By comparison, in the US, there is no accountability for results. Our elected representatives faff about, floating on the winds of the popular press. Whatever laws they might manage to pass are purposely bent, in the small print, towards benefitting their benefactors, and ensuring their reelection. And, if the winds change, a new crop of faffing faffers gets put in office to faff about some more. No one can hold anyone accountable for failing to deliver on promises of change.

I’ve ridiculed the nearly obscene amount of wealth wielded by the English monarchy, but Fry’s comments leads me to see that this is actually required in such a system of government. The monarch’s wealth, and influence it affords, places them above the system they head, and makes them much less susceptible to the corrupting power of graft.

A US senator makes $174,000/yr, with a per diem for expenses. That’s a solid upper-middle-class income for the interior of the country, though it’s a lot less impressive in the high-rent district of the Beltway. In any case, it’s certainly not above influence of a relatively small amount of money. If you, the reader, were making that kind of money, and someone offered you 10, 20, or 50 thousand dollars (or especially part ownership in a financial instrument with those kinds of annual returns) in order to push an agenda, that would be pretty tempting. If someone offered to donate enough money through a PAC to your campaign fund in order to outspend your rival in advertising by 2 to 1 in the next election cycle, that would also be tempting.

The UK monarchy is above such influence. The family has so much wealth, it places them well above the level of petty graft in the American system. I’ve often said that the truly pathetic reality of the US political system isn’t that it can be bought; it’s that it can be bought so cheaply. The kind of money it takes to swing elections and votes in the US wouldn’t even count for lunch money to the Queen of England. She wouldn’t even stoop to pick it up off the sidewalk. So, rather than an extravagance, the wealth of a monarch can be seen as an advantage of the system. It’s a buffer against undue influence. The kind of money it would take to sway a constitutional monarch would be noticeable to everyone, everywhere. You wouldn’t be able to hide it.

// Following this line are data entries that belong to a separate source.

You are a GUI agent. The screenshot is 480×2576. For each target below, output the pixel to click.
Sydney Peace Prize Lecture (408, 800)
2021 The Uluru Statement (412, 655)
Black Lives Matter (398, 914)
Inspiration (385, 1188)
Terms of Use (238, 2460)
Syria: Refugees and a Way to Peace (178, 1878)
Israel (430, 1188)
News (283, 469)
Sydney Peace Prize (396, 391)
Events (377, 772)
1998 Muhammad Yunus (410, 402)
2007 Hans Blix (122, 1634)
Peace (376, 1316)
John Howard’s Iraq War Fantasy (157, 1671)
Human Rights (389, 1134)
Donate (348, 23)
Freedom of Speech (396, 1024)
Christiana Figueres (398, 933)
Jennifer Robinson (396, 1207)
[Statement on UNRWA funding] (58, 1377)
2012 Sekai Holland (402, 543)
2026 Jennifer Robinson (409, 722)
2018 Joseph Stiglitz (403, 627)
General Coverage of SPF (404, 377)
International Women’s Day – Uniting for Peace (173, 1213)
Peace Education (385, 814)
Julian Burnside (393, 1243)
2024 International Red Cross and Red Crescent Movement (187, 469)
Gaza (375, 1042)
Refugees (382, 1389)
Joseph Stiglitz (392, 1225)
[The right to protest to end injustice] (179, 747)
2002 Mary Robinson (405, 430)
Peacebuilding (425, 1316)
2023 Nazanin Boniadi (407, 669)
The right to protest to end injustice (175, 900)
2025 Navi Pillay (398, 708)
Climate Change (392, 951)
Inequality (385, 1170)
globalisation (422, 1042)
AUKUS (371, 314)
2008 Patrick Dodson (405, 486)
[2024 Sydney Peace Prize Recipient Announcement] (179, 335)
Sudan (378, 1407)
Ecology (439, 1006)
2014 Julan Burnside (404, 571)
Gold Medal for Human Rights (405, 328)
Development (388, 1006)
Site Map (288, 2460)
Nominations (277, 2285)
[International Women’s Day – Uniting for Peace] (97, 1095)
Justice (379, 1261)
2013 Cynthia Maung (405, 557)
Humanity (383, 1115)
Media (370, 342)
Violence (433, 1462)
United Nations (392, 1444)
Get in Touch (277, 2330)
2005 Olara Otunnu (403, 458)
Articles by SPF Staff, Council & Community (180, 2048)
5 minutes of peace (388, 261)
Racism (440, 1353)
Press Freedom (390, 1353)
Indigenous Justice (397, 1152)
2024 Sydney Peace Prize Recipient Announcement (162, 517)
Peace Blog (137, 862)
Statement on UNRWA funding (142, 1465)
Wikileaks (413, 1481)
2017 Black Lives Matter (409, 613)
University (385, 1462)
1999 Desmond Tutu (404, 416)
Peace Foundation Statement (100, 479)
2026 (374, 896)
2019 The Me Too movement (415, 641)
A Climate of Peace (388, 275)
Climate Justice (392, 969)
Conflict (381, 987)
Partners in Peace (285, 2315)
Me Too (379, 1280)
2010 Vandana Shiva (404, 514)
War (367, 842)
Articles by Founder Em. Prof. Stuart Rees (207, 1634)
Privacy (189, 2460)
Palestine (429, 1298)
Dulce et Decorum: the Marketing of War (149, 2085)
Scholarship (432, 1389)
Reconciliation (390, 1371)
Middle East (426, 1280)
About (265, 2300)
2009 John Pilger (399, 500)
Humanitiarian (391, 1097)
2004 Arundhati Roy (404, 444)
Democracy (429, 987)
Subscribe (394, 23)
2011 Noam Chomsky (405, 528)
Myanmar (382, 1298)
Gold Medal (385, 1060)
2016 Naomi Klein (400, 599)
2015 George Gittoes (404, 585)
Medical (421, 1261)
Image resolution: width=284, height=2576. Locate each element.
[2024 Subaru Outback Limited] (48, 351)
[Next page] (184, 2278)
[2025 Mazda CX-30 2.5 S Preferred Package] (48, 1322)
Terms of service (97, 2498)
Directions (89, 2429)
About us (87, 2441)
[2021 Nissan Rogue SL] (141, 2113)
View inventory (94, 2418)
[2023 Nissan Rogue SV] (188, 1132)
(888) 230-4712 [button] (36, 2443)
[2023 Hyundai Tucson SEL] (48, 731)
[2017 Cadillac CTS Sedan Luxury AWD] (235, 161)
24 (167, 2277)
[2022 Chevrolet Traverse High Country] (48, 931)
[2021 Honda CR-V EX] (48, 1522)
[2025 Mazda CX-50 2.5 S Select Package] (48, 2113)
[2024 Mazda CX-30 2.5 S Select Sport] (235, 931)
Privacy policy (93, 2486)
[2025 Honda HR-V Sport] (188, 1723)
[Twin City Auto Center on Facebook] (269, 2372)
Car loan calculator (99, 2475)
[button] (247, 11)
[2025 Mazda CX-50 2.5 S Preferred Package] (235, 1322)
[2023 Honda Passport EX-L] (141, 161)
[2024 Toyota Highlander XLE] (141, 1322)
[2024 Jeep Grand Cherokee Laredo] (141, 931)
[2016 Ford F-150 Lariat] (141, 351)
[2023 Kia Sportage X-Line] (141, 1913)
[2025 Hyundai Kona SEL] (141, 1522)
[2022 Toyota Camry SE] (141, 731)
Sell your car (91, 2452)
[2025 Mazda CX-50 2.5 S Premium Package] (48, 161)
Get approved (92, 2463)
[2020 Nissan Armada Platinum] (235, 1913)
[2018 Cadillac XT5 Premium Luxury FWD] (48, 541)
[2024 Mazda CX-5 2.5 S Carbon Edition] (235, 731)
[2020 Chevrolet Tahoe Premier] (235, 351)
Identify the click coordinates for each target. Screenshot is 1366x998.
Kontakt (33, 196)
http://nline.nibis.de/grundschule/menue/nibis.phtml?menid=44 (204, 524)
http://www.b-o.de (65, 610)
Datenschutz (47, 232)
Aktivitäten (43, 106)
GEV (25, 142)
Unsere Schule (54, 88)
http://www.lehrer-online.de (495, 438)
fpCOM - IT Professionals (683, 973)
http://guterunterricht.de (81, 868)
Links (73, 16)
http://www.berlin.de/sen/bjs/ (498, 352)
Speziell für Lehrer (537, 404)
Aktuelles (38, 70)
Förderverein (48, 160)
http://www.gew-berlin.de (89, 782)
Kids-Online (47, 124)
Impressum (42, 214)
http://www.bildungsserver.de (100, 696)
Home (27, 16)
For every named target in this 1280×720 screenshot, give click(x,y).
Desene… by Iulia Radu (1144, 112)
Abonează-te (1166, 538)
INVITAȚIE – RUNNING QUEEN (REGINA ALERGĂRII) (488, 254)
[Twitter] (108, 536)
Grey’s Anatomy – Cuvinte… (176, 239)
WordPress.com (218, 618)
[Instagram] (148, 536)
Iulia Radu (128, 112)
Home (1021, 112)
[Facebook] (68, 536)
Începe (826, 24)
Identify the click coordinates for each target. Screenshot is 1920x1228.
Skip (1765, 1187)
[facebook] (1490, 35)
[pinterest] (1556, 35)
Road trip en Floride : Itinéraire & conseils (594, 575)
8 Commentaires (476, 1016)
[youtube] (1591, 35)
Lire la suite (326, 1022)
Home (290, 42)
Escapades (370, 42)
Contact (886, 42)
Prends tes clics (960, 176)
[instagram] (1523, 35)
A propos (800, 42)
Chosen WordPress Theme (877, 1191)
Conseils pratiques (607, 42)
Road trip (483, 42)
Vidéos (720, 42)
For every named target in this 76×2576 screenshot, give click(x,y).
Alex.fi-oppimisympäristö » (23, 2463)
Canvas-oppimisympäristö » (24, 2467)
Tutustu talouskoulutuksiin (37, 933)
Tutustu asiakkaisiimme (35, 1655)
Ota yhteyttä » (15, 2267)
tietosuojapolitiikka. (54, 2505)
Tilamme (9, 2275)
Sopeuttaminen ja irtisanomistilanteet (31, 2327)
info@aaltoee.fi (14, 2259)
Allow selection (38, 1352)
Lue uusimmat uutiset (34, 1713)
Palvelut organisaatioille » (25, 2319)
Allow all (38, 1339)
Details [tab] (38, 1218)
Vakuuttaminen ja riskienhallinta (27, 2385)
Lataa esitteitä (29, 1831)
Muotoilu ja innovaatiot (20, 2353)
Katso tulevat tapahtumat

Unfortunately, after setting out this surprising (to me) insight, there are two caveats that must accompany it. First, the UK monarchy has worked because Elizabeth has been an exceptional regent. If we give credence to the Crown’s depiction of her interactions with Churchill in his old age, she has performed her role precisely, even when it was difficult to do. Even if we ignore that whole episode as fan service to the Crown, I think her 70 years as regent, taken as a whole, prove that she has been a model monarch. I don’t know how other monarchs stack up against her in this regard, but I think her overall record speaks for itself. It’s not that she hasn’t generated controversy, but I feel she’s been on the right side of history far more often than not.

The second caveat is that a monarchy is established by fiat, and passed down through heredity. I have a hard time with that. Going back to England and France’s histories, we can see there were some real problems with the gene pools at times. This is the untenable part of a royal line. Again, other countries might have a different way of “crowning” a regent, but this aspect of the UK’s system is why I think people will demand reform. When Elizabeth dies, Charles will be crowned king, and, well, why? Just because he was born first to Elizabeth. I think modern society is going to have a bigger and bigger problem with this.

In the US system, I can imagine a scenario where we appoint a watcher over the government, to make sure that the “three ring circus” works as it was intended. A “ring master,” above each. Appointed for life, like a Supreme Court judge, recallable, yes, but with no power over the people; only the government. The power of such a position could and would only be used to make sure that the various branches did their job, and stayed true to the ideals of The Constitution, with powers to censure government representatives if they didn’t.

You can say that this role is in the hands of the people, but I’m just not clear that this is working as intended. Maybe it could be made to work again if we “get money out of politics,” but even if we repeal Citizen’s United, I don’t think it will completely solve the problem. It will get rid of a lot of undue influence, sure, but it will also drive some of it back under the table.

New York State to Revolutionize Antitrust

The Amazon H2Q fight in 2019 woke up the anti-monopolists in New York. Now they are moving forward with a new stronger trust-busting law.

“Too Much Power in Too Few Hands” – An Interview with Senator Michael Gianaris:

Senator, first of all, thanks for talking to me. I’ll start with a simple question. Do we have a monopoly problem? And if so, can you frame the issue in terms that anybody could understand?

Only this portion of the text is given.